Pete Conrad – “Neil, I was sorry to hear about your daughter.”
Neil Armstrong – “I’m sorry, is there a question?”
Pete Conrad – “What I… What I mean is… Do you think it’ll have an effect?”
Neil Armstrong – “I think it would be unreasonable to assume that it wouldn’t have some effect.”
Pete Conrad, interviewing Armstrong as an Apollo mission candidate, was referring to the death of Neil’s two-year-old daughter— an incident that shaped the astronaut’s dealings with challenges for the rest of his life. This scene depicted in the movie First Man, has stuck with me since I watched it a few months back because Neil’s response is so genuine and vulnerably honest. The death of a child is something that surely changes the course of your life forever. I appreciate this depiction of a hero and icon like Neil Armstrong giving such a real, self-reflective response. He doesn’t deny that the death of his child left a permanent scar that affects him in ways he cannot even account for.
“I am forever weakened by my scar.”
I few months ago, I stood holding my sleeping baby as I talked with a house-guest in our kitchen. Suddenly, I took notice to how limp my daughter felt in my arms. I looked down and, observing no movement nor detecting any breathing, I abruptly cut off the conversation, excusing myself from the room as I dashed upstairs to find Emily. My heart pounded in fear while I lowered my ear to detect her breathing. As I shifted her around in my arms, she finally stirred. I felt slightly foolish in my introduction to just how deeply babies can sleep. But I also learned that though I feel emotionally steady in the time that has passed since losing Audrey, I am forever weakened by my scar.

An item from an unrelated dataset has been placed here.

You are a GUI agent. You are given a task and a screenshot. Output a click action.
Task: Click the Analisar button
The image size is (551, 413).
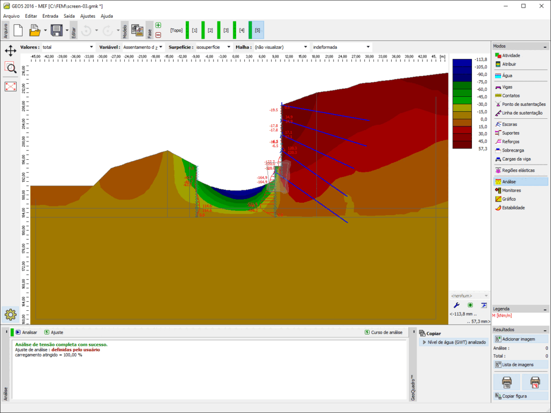[x=26, y=332]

I don’t like to be weak. Certainly for men, it is common to deny having any pain or weakness. I recently sat on a job interview panel and was shocked to hear two individuals give me this response when asked the standard question, “What is your greatest weakness?”: they both said, “I have none”! Seriously? If you want to ignore your hurts or pretend you’re not broken, you’re setting yourself up for a surprise encounter of discovering your weakness. Like when you have a hidden bruise that is forgotten about until you accidently bump it in to something. That kind of surprise hurts.
“But while it’s seemingly impossible to anticipate when my wound is going to affect me, I can make the decision how it will affect me.”

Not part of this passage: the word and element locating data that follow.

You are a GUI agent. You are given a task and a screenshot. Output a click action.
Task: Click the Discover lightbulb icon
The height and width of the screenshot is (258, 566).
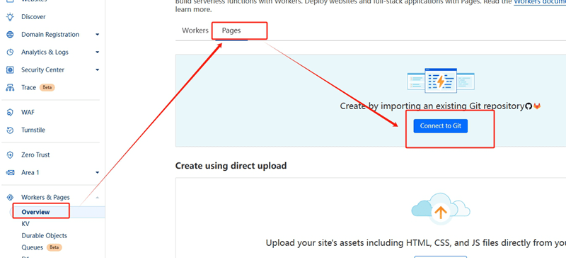(11, 16)
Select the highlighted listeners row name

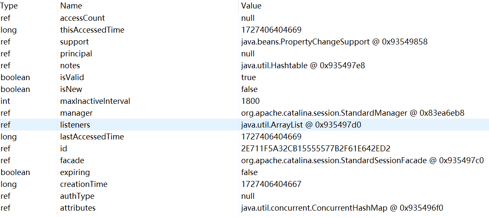point(75,125)
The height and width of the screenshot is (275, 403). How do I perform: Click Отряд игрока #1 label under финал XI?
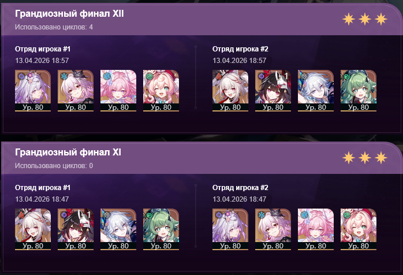42,188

It is valuable to recognize that my loss will continue to have an effect on my life. But while it’s seemingly impossible to anticipate when my wound is going to affect me, I can make the decision how it will affect me. I recall another time this past year, as we flew on a plane over Seattle, I looked out the window down at the city lights and suddenly found my eyes filling with tears. My heart ached. Simply seeing the city where we lost Audrey brought a flood of emotions. I cried because the memories hurt and I missed her, but I strangely found comfort in feeling broken again. You see, the further away I get from the everyday pain of losing Audrey, the less I’m naturally inclined to seek comfort from my God. Years ago, a friend of my mom’s lost her husband in a fatal accident. Since then, she has admitted she misses the intense period of grief she went through after the accident. Two years out from our loss of Audrey, we’ve honestly come to the same point. This is because we personally realize the truth spoken by Jesus that, “blessed are those who mourn, for they shall be comforted.” In our brokenness, we are reminded of our utter dependency and need for God. We reach out to Him in our hurt, and are reminded of the hope of the glory of God. And as the apostle Paul says in Romans, “hope does not disappoint” (Romans 5:5). The realization of our hope of the glory of God, such that it affects our perspective on our current suffering, is the supreme comfort.
While I know I should still expect the random emotional effects my loss will have on me, I am also choosing to count on the constant effect of joy and hope from my loss. I choose to rejoice in the pain God has put in my life. Seriously. I am grateful that God chose me to suffer this pain. I recognize it as a privilege— again to quote Paul, that “it has been granted to [us]…to suffer for Him” (Phil 1:29). I am thankful for reminders of my weakness, for in them I am reminded of God’s strength. My suffering breaks me down to where I’m reminded to seek God in my pain; the effect of which has been to experience the power of God resting on me. “Because of this,” the apostle Paul said, “I am pleased with suffering” (2 Cor. 12:10).
“I am content with Him to never remove my scar.”
For this reason, though I am thankful that God has healed my daily hurt over these past two years, I am content with Him to never remove my scar. I’m thankful for my story of suffering, knowing that God’s power is made perfect in my weakness. This is why Emily and I continue to share Audrey’s story: to continue to recognize our need for God’s strength and declare the hope found in Him to others.
So two years later does losing Audrey still have an effect on me? Yes it does. And I can tell you exactly that that effect is a constant reminder of the hope in Jesus Christ to save me for all eternity because of the sacrifice He made for me on the cross. Praise God for that!
Happy 2nd Birthday, Audrey! Thank you for such a big effect from your little life!
One thought on “A Greater Effect”
Thank you, Justin, for sharing your heart – such a beautiful tribute!